Auto Service World
Feature   July 1, 2003   by Auto Service World

It Is Time to Stop Selling and Really Make Some Money, for You and Your Customers

Jobbers across our country must come to realize that it is time to move on from the traditional way of running a jobber business, and raise the bar to accomplish everything the business is capable of being.

Most jobbers love to sell; they see themselves as parts sales people. “Got to close the deal” is the traditional way of thinking. Progressive shop owners, on the other hand, really detest “closers” who come across with this mission. This mission is perceived to always favour the salesperson, not the shop.

Marketing guru Philip Kotler, professor of international marketing at Northwestern University’s Kellogg School of Management in Evanston, Ill., sums it up this way: “The shortest definition of marketing is finding unmet needs and filling them. It’s a whole mind-set where you succeed not by making what everyone else makes but by finding something you can sell that people want and others don’t offer.”

Consider this statement carefully, and imagine the possibilities for the jobber business and its shop clientele. Marketing enables jobbers to compete on something other than price.

Consider marketing “business solutions” as a business concept, as discussed in the June issue of Jobber News:

personal counselling on achieving the correct shop gross profit

the importance of, and how to, measure shop efficiency

how to increase productivity at the front counter of a shop

how to implement and establish tiered pricing within the shop

measuring accounts receivable profitability and effective management

guidance to establishing the correct financing in a business

improving shop profitability with inven-tory management by line

how to select computer hardware for the shop and the shop’s office

getting to know the various computer operating systems on the market today

how to, and the value of, using e-mail

how to make the most of the Internet

how to establish better customer relationships with a quarterly educational letter

Consider that jobbers are not well known for thinking and breathing “customer” every minute of the day, yet they sit back and say they must provide good or better customer service. Why do so many fail to achieve the outstanding level they like to talk about? It really takes special leadership from within the business to drive the message home. The fact is a jobber today is in a competitive environment for all the shop’s business. Cherry-picking shops are just not profitable in the end. It is all the business paid in full each month at the right margin that makes a jobber business profitable.

So how does a jobber create this shop loyalty?

Read carefully the article about John Cochrane again. He is “Jobber of the Year” for a very good reason. John has worked very hard on making his business distinctly different. Notice Mr. Cochrane’s line of thinking is always toward his clients’ business and their well-being. Mr. Cochrane is not going to market based on the price of parts that he sells. He is marketing his business by differentiating it from other jobbers in his area of Toronto, and seeking out the shops that desire that level of quality, value, and type of business relationship. The fact is that not everyone wants this type of relationship; however, there are more shops every year who come to realize and understand that this is the way to do business with a jobber. Then they go looking for the right jobber for them. Traditionally, the weaker shops will pass on this value of services because they are totally lost in their own forest and will not trust any jobber to a proper business relationship. No doubt about it, time is working against those shops, as well as the jobbers that cling to them so desperately.

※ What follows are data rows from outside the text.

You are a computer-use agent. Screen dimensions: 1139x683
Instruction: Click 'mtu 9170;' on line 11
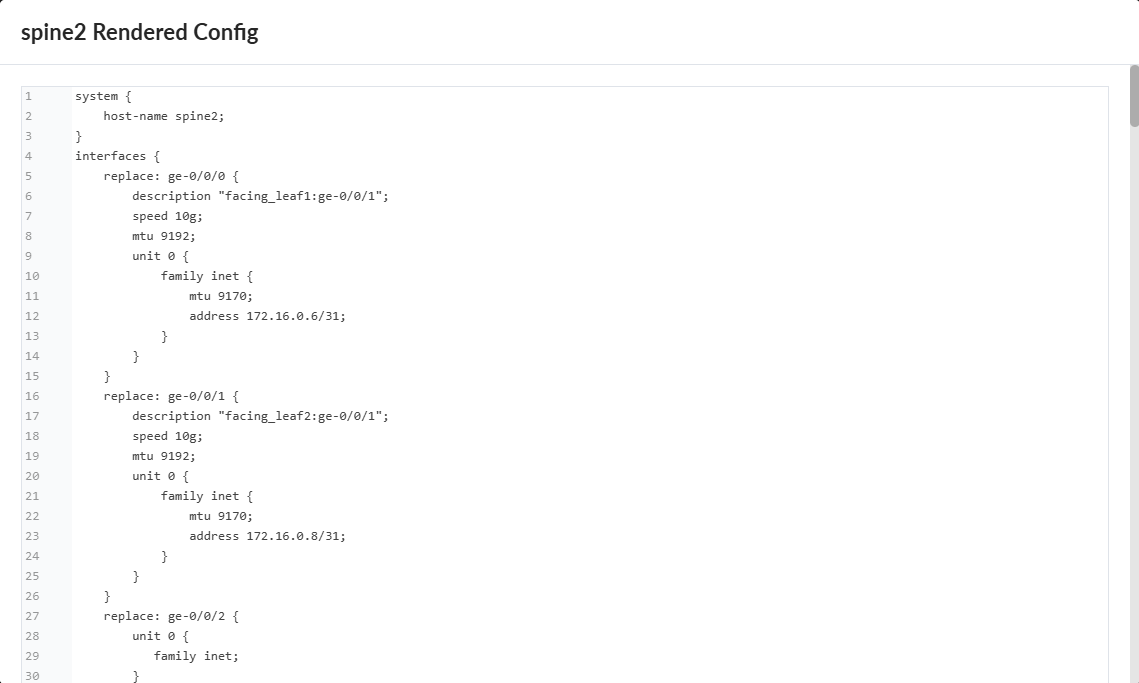click(221, 296)
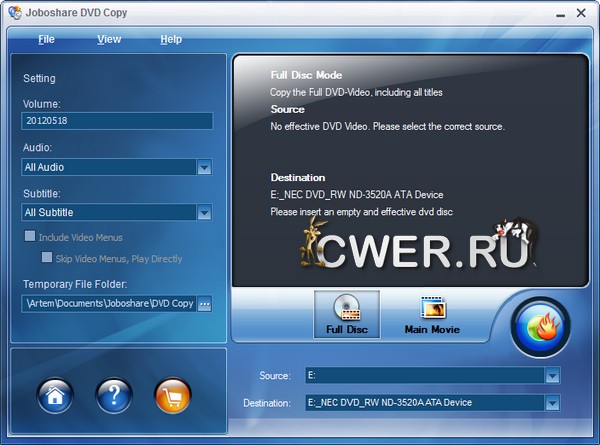This screenshot has width=600, height=445.
Task: Toggle the Include Video Menus checkbox
Action: point(29,238)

Marketing in business today sometimes actually drives new wants. Shop owners just have never heard of it being done before, nor realize that it was even possible from a jobber. Perhaps it is time for more jobbers to review their personal and internal skills to see what the possibilities could be in bringing a real unique level of value to the marketplace.

Selling is the common, well known tradition of the aftermarket industry that is creating tension between a jobber and the shop customer, and the shop and their customer; marketing is an unspoken hero that could change all that.

Consider from a shop’s point of view what would happen if they marketed their business on a value level instead of price specials. Value brings in net profits, while sale prices only create activity and stress in a shop (coupled with potential business failure). Instead, the shop can differentiate itself from others by marketing services people need, such as:

managing the customer’s vehicle for them, based on customer expectations and needs

maintaining a complete vehicle service history, which in turn can be used when selling the vehicle, leading to a better sale price

educating and counselling the customer about specific preventative vehicle needs

establishing a working vehicle maintenance budget for the customer

The concept is that it creates a whole new level of doing business and the educated shop owner; and their clientele have got to admit it sure beats selling.

Consider talking up the marketing aspect of your jobber business and not trying to just rely on selling.

The jobbers I know who have moved to this mind-set have not only changed their bottom line substantially; they have put the fun and productive challenge back into their business. Oh yes, one final point: these jobbers changed their customer’s bottom line as well, and reduced their own business stress substantially.